Şöyle bir düşünelim yakınında bir şehir yok, gurbete gitme imkanın yok, köydesin arazin yok, köylüsün hayvanın yok, çoluğun var ve senden ekmek beklerler, o zaman sana bir yol var, o bulunduğun yerde ya rençperdik yaparsın, yada birilerine yaslanırsın, yada köylünün hizmetini yaparsın yanı hayvanlarını güdersin, işte bunun adı Çobanlıktır, ve kadimi bir meslektir.
Büyüdüğüm Tılmerç köyü,1960 li yıllarda yüz haneye yakın bir aile yaşardı, bu köyün iki adet koyun sürüsü, iki adet Kuzu Sürüsü, Bir adet Büyükbaş hayvan sürüsü, birde Buzağı ve eşeklerden oluşan bir sürü vardı, her sürüye iki kişi lazımdı, buda On iki kişi demektir, yani yüz hanelik bir köyde çobanlıkla geçinen on iki aile olurdu, bu bütün çevre köylerde durum öyle idi.
Özellikle başta koyun çobanı olmak üzere, çobanlık zor bir meslekti, karşılığı da zamanın cevheri buğday olurdu, bir hayvan başına iki ölçek ( 13 Kğ ) buğday olurdu, Koyun çobanına başka şeylerde verilirdi, örneğin her on koyundan birinin yünü çobanın olurdu, İlk baharda Koyun süt alma ( Bêrî ) zamanında kadınlar sıra ile çobanlara kahvaltı adı altında sıra ile güzel yemekler getirirdiler, koyun çobanına senede bir sefer olmak üzere koyun başına harçlık denen bir parada verilirdi.

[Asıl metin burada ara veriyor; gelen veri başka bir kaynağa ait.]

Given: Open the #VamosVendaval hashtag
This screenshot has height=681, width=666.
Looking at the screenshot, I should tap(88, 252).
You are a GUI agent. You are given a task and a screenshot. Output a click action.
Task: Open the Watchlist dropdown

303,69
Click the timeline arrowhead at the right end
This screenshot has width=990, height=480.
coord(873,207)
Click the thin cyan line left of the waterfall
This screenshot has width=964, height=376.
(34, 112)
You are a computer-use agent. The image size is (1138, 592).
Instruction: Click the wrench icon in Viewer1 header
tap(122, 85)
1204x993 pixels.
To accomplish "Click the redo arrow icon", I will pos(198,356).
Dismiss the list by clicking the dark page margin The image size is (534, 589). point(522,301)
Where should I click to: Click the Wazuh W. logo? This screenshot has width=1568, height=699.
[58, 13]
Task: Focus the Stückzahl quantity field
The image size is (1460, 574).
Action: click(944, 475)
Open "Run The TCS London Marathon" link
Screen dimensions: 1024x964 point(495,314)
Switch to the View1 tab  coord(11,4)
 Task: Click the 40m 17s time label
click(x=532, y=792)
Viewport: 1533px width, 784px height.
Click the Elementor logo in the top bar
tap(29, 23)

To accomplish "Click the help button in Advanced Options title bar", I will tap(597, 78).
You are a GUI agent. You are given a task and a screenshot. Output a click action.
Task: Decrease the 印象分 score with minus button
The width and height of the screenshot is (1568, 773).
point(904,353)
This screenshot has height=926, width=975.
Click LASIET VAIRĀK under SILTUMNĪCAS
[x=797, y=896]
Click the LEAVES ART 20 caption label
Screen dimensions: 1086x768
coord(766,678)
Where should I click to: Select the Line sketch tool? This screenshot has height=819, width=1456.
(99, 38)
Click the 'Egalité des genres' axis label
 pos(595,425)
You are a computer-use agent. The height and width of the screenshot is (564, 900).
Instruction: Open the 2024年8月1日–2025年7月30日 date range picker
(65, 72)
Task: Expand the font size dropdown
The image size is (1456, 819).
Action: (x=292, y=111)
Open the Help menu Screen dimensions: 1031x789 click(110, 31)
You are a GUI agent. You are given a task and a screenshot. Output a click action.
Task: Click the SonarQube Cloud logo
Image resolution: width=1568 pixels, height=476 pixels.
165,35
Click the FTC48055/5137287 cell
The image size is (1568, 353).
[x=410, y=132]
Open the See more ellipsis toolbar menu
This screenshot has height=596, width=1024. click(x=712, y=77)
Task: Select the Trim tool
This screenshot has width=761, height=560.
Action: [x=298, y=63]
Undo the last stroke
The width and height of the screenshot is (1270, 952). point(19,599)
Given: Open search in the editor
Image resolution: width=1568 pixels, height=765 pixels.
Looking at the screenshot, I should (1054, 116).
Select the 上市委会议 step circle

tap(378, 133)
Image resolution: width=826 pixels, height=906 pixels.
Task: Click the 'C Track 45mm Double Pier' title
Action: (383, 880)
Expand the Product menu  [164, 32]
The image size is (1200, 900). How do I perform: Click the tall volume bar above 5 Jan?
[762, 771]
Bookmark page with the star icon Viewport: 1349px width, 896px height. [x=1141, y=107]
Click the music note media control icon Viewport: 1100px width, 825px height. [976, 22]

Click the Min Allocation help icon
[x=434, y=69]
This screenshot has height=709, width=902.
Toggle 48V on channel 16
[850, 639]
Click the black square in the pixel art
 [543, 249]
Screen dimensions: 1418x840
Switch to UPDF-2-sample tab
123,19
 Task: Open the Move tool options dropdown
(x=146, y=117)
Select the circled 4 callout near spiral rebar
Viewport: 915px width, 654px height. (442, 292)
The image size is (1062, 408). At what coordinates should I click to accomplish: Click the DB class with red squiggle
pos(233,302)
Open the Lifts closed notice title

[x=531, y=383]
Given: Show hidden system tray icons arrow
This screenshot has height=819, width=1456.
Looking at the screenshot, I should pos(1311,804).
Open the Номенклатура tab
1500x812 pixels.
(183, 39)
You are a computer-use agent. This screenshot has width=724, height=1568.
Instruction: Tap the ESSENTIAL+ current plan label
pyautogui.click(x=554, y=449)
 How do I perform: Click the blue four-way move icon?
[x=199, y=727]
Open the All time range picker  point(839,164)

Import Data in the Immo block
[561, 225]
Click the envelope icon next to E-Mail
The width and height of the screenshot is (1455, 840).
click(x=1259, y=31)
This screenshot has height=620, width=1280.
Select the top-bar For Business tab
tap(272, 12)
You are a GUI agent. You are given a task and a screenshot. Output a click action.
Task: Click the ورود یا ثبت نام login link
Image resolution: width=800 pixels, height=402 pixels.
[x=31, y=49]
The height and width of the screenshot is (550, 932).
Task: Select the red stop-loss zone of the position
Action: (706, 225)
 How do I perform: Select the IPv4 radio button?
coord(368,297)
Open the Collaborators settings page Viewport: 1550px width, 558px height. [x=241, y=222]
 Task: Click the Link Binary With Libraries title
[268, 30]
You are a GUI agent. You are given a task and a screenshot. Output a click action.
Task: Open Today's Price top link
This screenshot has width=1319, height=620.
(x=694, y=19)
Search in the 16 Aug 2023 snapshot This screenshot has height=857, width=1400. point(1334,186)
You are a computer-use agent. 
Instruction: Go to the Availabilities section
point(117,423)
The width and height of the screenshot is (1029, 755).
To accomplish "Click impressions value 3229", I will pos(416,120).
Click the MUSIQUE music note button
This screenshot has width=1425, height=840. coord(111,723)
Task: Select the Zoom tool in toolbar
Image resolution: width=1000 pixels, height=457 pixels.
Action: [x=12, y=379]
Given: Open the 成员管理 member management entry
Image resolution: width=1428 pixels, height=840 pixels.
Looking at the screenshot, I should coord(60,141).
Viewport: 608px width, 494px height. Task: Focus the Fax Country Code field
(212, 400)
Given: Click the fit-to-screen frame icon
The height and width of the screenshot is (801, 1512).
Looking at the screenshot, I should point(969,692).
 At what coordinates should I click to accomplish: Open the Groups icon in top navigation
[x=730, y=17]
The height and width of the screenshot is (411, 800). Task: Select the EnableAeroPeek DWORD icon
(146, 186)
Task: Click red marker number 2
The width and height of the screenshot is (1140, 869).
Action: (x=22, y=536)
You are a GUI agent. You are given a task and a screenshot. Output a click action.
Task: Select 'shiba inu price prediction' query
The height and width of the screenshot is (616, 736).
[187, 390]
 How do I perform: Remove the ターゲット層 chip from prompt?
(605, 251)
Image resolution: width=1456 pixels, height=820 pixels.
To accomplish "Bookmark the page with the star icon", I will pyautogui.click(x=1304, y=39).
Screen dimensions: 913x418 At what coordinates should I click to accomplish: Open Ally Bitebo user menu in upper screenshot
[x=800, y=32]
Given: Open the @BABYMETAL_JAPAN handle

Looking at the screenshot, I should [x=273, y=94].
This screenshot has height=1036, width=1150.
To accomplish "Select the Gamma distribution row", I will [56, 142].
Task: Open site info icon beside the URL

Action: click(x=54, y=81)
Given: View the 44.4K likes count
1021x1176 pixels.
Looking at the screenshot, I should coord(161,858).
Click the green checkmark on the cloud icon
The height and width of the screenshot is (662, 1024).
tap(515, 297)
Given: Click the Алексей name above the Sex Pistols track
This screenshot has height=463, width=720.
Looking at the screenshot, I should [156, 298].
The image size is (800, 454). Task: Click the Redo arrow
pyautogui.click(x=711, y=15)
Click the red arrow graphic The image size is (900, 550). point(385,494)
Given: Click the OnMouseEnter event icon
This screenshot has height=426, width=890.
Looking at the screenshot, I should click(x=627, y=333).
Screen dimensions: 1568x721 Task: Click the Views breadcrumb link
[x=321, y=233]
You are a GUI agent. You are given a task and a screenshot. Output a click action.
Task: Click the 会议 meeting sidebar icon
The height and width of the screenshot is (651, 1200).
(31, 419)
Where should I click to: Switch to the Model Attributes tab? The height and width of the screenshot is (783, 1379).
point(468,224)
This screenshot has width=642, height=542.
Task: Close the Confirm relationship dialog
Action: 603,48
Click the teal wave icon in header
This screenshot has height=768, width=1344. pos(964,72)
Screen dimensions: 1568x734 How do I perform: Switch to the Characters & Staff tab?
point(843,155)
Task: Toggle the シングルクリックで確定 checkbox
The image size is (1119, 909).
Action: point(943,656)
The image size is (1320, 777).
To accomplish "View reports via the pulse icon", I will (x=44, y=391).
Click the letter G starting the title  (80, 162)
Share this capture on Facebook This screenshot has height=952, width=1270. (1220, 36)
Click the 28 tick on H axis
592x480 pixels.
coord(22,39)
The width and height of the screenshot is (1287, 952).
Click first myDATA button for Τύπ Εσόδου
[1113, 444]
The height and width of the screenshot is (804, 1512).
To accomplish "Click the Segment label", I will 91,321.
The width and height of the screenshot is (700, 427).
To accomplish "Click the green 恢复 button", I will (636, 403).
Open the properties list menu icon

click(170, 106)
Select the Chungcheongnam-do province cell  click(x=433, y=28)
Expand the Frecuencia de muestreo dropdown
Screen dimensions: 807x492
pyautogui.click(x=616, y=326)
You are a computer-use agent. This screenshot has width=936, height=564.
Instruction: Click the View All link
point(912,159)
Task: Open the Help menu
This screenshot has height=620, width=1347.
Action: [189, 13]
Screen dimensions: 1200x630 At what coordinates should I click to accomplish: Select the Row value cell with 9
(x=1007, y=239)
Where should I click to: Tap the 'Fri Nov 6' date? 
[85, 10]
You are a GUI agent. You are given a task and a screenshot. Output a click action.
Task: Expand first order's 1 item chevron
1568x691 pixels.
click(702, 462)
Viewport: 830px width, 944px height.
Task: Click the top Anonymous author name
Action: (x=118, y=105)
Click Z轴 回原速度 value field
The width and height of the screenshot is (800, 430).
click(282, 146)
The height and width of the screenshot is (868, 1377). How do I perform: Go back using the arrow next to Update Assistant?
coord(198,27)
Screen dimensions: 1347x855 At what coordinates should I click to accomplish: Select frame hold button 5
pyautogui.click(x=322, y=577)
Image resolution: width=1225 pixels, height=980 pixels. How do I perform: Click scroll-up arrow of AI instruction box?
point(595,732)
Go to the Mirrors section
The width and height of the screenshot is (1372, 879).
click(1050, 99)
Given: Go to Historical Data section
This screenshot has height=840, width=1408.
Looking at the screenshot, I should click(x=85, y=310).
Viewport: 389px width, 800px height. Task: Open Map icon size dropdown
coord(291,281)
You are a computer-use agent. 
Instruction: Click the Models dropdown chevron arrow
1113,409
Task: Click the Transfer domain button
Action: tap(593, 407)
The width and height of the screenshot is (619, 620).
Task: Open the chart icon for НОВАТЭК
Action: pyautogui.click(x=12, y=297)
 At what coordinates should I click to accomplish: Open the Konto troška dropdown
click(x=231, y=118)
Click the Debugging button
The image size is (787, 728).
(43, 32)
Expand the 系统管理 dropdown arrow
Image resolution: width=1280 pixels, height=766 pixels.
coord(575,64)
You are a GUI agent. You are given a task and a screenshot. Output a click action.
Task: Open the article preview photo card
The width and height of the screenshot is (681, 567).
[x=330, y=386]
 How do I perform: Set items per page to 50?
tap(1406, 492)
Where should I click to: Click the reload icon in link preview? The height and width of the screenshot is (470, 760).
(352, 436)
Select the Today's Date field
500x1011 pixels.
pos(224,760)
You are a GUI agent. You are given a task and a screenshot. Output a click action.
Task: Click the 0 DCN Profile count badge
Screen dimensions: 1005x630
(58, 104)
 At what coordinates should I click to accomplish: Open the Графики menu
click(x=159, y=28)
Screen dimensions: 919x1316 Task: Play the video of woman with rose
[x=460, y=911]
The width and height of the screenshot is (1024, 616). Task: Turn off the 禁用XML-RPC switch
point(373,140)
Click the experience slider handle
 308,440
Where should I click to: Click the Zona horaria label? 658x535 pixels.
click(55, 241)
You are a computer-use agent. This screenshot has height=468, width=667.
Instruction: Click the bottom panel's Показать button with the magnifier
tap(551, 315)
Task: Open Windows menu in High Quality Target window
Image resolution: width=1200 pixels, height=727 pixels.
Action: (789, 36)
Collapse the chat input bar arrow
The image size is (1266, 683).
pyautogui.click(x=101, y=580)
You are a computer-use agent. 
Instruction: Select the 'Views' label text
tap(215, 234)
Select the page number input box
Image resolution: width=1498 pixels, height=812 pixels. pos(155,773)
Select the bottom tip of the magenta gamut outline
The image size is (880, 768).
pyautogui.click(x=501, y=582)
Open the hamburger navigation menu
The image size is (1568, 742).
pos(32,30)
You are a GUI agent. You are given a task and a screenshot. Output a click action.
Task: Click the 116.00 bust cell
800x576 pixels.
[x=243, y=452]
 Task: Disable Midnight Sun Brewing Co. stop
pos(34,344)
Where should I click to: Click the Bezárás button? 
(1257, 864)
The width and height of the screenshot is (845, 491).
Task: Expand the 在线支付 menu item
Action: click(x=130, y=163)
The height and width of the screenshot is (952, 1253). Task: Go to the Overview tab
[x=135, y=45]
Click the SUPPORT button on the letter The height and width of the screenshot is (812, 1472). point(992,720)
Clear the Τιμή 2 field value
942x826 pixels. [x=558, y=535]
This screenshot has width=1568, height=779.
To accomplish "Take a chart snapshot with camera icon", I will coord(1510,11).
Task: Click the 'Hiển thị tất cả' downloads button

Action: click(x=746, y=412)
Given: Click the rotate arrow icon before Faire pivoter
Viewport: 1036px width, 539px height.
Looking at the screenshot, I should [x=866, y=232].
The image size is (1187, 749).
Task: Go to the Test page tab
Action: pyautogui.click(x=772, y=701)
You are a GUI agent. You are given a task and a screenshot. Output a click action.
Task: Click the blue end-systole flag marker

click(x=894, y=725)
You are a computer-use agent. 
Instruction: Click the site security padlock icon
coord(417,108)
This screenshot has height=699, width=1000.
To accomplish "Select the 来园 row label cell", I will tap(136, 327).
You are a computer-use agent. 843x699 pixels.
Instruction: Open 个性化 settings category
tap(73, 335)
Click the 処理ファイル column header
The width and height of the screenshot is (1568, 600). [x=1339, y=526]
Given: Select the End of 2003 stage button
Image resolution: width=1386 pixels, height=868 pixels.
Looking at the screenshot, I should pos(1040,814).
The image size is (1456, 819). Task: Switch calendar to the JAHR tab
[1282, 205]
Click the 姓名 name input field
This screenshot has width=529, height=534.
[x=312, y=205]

Bu çobanlığın birde süresi vardı, tüm çobanların süresi Bizim yöreye göre Yazın bitimi Sonbaharın başlangıcı çobanlığında ilk günü olurdu ( Xılasık ), Rumi takvime göre Eylül ayının on üçü yaz biter, On dördün de Sonbahar başlar, o gün tüm çobanlar hayvanları köy meydanına toplar herkesin hayvanını kendilerine teslim edilirdi, birkaç gün kaçamak yaptıktan sonra genelde aynı kişiler tekrar çobanlığına dönerlerdi, buda o kaçamak günlerde köylünün sıra ile hayvanlarını güderlerdi.
Yaz aylarının yorucu işlerinden çıkan bizlere buda zor olurdu.